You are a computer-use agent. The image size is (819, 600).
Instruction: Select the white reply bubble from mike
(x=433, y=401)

...

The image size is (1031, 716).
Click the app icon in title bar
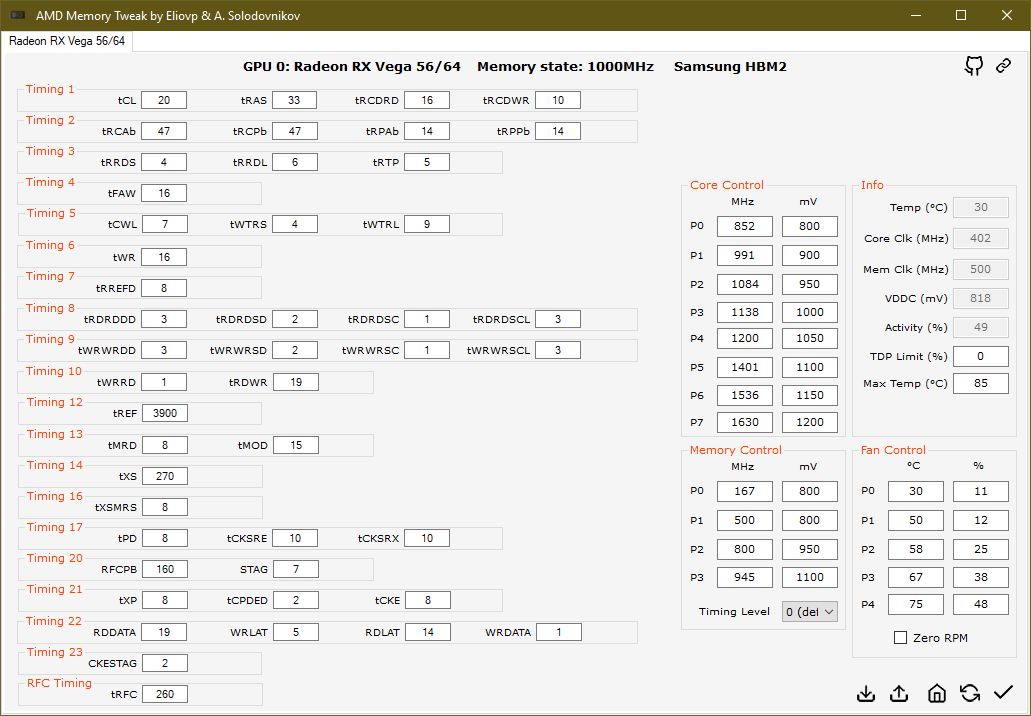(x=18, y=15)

--

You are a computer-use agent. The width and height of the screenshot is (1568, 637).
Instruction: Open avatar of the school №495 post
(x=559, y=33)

WORK TO COMPLETE: Wherever "computer" appears in the listing, report the line it is on.

OUTPUT:
You are a computer-use agent. The image size is (819, 600).
You are a computer-use agent. The width and height of the screenshot is (1568, 637).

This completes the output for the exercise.